Quick’s artworks frequently garner him accolades, and the artist has been named as a finalist or prizewinner of several art awards including the Sulman Art Prize, the Arthur Guy Memorial Painting Prize, the Mosman Art Prize and several others. Quick takes the praise in stride, focusing on the meaningful implications embedded in his artwork. His masterwork, “History is Written by the Victors”, takes as its subject an overwhelming “Motherland” sculpture placed in Kiev in 1981, a statue twice the size of the Statue of Liberty. The artwork wraps delicious social commentary into a fanciful, realistic depiction of this status re-imagined as a communications tower. As Quick explains, “Like the monuments of antiquity, it may only be a matter of time before the prevailing political creed decides she be “repurposed” for another use, or scrapped altogether.” Quick’s depictions of distinguished monuments re-framed for a contemporary viewer astound in their simplicity and delight in their visual efficacy. His works reveal the power structures which regularly remain hidden in our political system in surprising and resounding imagery.

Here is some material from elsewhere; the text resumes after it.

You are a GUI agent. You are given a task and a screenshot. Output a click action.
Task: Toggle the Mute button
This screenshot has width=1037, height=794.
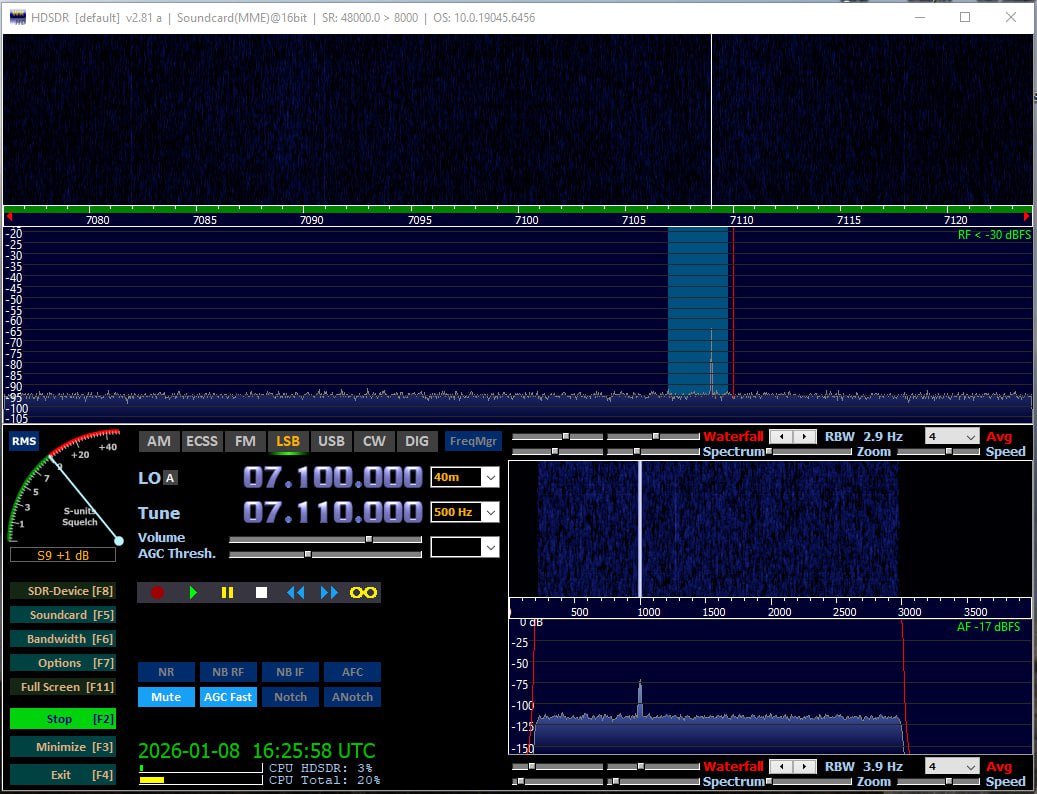pos(166,697)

For Quick, investigating history in masterful visuals is the reward in itself, revealing the importance of fully comprehending the grasp that the past holds on the present. Quick deftly reframes the narrative, blending Pop art stylings into potent political commentary. Various examinations of political mechanisms and the capitalist system form the underlying concepts behind Quick’s clever forms. As he notes of capitalism’s firm hold on Western society, “ statues advertising the capitalist brand are also barricaded from their disciples; victims of a congregation so enraptured they have long since lost sight of the original beliefs.” Quick is unafraid to push back the curtain and paint the truths lying just out of plain sight.
Matthew Quick’s next solo show “Bling” opens 16 November through 2 December at Nanda/Hobbs Contemporary at Rabbit Gallery (Nanda/Hobbs, 12-14 Meagher St, Chippendale NSW 2008)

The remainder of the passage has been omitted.